Le hidjab est un simple voile qui cache les cheveux, les oreilles et le cou, ne laissant voir que l’ovale du visage. Le tchador est une grande pièce de tissu posée sur la tête retombant jusqu’aux chevilles et qui laisse également tout le visage à découvert. Le niqab est un voile intégral, soit une étoffe ne laissant apparaître qu’une fente pour les yeux. La burqa est un grand voile, bleu ou brun, qui recouvre complètement la tête et le corps, avec un grillage dissimulant pour les yeux.
L’Occident mène un combat contre le symbole ou l’idéologie du voile, avec l’argument qu’il va a l’encontre de la liberté et de l’égalité de la femme. Mais qu’en est-il justement de la liberté de ses femmes voilées? Y a-t-il une nuance à apporter entre une femme soumise à la loi du recouvrement et une autre qui le porte par choix?
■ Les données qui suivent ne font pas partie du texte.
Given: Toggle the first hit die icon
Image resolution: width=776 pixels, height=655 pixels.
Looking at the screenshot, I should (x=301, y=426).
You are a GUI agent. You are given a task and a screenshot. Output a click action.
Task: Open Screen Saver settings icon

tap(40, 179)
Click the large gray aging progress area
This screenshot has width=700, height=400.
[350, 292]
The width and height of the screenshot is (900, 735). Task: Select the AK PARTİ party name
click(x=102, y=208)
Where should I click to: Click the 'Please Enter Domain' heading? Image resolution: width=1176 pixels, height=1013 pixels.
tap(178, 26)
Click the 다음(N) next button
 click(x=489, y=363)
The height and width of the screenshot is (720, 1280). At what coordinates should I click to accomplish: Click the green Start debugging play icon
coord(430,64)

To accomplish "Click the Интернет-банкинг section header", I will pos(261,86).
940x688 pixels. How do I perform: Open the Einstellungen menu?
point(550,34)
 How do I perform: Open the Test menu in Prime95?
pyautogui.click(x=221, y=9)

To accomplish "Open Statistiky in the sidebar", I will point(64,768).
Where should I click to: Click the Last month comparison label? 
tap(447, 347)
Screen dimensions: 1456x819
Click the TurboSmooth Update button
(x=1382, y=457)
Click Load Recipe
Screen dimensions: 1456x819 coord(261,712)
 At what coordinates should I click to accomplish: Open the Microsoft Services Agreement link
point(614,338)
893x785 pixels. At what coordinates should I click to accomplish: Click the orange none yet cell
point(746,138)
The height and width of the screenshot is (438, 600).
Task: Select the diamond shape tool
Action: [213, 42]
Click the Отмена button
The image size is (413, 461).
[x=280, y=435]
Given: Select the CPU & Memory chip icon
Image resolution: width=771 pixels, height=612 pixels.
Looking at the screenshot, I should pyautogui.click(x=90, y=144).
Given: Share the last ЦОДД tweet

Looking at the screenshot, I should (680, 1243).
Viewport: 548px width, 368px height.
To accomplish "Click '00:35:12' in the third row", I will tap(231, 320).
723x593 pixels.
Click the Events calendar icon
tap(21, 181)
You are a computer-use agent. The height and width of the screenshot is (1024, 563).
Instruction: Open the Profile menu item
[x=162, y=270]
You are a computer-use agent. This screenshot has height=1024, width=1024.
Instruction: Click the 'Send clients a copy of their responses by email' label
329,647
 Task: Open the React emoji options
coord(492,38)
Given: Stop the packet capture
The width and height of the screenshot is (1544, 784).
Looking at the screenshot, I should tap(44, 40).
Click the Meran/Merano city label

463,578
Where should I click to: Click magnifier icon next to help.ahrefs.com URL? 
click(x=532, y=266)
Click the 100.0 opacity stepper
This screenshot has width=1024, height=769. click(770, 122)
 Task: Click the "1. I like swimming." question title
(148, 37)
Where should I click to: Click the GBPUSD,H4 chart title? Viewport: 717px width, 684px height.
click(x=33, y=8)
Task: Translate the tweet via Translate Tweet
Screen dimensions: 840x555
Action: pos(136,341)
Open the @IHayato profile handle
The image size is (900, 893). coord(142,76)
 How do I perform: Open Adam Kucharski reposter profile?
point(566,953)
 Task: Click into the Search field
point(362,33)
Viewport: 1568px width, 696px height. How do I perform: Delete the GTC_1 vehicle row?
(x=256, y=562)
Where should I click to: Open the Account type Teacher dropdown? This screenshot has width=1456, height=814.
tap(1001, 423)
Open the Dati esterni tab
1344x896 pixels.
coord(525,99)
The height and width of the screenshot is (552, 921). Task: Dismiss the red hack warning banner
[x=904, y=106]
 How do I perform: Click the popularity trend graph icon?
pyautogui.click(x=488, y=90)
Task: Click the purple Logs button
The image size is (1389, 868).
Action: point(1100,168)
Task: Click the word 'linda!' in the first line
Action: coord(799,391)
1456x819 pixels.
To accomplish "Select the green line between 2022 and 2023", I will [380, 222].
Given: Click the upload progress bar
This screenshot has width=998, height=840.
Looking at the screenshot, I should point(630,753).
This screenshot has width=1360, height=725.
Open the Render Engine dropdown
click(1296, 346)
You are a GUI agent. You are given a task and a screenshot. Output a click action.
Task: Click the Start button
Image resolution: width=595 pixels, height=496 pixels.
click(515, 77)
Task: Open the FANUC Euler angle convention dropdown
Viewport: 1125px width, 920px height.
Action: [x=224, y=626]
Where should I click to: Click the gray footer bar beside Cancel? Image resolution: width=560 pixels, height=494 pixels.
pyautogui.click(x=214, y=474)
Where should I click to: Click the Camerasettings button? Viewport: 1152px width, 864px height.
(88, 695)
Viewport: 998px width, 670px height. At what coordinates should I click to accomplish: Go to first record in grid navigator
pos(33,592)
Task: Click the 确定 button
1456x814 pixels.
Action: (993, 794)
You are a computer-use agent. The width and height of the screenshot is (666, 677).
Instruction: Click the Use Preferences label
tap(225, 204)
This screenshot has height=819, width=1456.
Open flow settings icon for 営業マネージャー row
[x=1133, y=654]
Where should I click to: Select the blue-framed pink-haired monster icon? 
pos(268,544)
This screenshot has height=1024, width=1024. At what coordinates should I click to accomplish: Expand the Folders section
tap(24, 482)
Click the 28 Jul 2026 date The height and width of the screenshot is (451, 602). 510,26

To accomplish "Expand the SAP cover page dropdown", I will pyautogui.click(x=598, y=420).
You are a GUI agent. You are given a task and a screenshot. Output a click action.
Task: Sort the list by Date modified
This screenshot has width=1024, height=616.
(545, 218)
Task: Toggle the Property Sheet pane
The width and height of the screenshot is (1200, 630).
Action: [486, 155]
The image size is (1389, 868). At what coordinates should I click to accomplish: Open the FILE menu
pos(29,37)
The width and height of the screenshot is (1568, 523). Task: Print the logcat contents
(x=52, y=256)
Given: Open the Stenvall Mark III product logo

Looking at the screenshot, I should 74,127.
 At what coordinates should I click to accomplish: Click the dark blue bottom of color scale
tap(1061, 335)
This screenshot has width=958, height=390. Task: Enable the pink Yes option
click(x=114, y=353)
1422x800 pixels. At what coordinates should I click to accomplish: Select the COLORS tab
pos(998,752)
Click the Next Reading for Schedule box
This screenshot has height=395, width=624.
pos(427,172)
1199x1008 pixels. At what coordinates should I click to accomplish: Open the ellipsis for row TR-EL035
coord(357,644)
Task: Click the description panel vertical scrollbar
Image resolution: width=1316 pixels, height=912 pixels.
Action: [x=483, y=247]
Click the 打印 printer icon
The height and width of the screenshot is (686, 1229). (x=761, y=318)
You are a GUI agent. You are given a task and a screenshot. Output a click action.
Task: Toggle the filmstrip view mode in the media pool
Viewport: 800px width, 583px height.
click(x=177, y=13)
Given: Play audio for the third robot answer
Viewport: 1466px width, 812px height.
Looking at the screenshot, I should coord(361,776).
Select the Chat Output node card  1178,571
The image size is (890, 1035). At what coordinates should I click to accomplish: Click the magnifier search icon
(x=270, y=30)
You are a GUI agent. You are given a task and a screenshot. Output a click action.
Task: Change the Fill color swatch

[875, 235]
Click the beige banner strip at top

Dans n’importe quel pays, celle qui a la volonté de se battre pour sa liberté vestimentaire et son droit à l’égalité doit être entendue et appuyée. Mais ne faudrait-il pas, afin d’être juste, écouter ce que toutes ces femmes ont à dire sur ce que le voile représente pour elles? Si pour certaines femmes le voile est un fardeau difficile à porter, pour plusieurs autres, il est l’expression légitime d’une identité qui demande à se faire entendre. Cette nuance est cruciale et demande un ajustement face aux combats que l’on porte.
De la même façon qu’il est nécessaire et urgent de supporter la cause des femmes opprimées, il est impossible de passer à côté du symbole identitaire que ce morceau de tissus est devenu à travers le temps.